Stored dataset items
----------
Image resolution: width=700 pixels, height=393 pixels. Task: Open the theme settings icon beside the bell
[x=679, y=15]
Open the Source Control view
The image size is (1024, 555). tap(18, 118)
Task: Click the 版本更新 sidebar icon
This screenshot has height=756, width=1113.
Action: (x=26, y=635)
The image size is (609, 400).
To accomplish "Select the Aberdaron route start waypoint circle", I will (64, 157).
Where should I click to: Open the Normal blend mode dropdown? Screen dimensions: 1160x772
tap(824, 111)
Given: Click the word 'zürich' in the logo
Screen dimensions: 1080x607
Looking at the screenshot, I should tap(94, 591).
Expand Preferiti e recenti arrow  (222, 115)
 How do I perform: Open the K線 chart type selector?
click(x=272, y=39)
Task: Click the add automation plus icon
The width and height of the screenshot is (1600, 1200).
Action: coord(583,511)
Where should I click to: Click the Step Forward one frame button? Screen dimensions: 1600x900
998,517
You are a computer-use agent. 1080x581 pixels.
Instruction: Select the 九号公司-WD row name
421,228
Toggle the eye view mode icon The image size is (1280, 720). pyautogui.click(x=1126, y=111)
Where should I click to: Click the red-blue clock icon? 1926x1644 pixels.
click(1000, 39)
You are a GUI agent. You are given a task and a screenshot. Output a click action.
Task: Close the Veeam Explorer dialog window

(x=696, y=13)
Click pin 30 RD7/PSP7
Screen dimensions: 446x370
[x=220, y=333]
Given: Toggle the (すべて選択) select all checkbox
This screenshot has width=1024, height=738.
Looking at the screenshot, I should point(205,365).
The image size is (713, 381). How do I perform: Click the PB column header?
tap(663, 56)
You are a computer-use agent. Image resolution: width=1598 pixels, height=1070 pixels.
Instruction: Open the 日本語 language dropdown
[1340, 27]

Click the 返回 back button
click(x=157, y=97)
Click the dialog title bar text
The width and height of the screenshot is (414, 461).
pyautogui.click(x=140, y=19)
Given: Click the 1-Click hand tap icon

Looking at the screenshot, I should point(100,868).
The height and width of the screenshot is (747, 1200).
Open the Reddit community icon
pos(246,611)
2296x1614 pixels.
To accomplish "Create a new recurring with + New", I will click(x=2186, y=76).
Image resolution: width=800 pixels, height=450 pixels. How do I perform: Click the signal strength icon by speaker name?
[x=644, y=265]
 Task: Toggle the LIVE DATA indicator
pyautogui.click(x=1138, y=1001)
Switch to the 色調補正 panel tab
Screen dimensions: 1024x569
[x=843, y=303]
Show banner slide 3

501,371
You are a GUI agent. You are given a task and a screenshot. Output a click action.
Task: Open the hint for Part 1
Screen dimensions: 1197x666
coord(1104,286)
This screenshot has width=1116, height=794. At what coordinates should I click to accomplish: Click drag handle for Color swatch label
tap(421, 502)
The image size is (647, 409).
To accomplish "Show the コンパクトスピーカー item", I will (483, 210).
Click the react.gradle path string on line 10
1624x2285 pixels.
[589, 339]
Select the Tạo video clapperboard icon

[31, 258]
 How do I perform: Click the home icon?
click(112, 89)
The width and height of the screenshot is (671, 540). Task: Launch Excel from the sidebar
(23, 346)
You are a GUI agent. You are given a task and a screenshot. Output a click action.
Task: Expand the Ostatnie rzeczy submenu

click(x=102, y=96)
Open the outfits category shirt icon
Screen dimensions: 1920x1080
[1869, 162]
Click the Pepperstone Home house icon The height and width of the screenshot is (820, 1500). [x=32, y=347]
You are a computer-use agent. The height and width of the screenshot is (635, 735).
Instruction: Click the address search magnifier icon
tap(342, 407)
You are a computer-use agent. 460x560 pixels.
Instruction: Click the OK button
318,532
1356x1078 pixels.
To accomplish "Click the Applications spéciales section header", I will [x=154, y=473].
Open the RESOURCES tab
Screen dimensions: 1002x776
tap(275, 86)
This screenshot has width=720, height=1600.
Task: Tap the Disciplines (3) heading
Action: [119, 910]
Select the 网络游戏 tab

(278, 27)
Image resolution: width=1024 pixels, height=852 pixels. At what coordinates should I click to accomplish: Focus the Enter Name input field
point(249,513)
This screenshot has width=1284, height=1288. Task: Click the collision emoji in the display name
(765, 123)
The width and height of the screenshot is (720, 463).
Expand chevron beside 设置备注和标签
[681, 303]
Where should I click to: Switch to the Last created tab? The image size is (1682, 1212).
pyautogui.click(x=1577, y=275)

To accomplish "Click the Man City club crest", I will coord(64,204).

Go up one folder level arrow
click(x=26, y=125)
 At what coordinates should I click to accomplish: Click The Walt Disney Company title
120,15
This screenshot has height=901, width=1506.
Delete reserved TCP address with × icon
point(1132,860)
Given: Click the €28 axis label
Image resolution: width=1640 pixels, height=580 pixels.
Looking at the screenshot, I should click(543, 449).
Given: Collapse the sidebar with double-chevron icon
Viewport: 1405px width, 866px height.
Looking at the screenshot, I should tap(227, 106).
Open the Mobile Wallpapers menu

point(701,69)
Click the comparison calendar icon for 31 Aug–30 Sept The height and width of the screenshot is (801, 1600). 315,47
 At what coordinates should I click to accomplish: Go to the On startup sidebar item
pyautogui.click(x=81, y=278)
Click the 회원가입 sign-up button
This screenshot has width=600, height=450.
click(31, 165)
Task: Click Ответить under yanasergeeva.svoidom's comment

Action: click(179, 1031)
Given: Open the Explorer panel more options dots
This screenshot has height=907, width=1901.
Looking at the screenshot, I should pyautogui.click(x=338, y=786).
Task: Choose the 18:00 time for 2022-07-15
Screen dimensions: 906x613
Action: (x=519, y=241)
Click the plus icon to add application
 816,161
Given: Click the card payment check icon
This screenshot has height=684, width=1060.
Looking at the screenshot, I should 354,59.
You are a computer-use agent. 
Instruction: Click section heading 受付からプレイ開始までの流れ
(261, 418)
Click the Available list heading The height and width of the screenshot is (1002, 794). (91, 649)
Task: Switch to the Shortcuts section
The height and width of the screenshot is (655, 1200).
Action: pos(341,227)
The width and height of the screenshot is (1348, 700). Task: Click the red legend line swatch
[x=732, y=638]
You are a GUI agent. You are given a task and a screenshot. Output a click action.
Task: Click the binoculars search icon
----------
▶ _Required work_:
From the data above, output only the lines between the line containing "Given: Click the €28 axis label" and the line containing "Click the comparison", inclusive, exactly as written.

▶ _Completed exercise_:
Given: Click the €28 axis label
Image resolution: width=1640 pixels, height=580 pixels.
Looking at the screenshot, I should click(543, 449).
Given: Collapse the sidebar with double-chevron icon
Viewport: 1405px width, 866px height.
Looking at the screenshot, I should tap(227, 106).
Open the Mobile Wallpapers menu

point(701,69)
Click the comparison calendar icon for 31 Aug–30 Sept The height and width of the screenshot is (801, 1600). 315,47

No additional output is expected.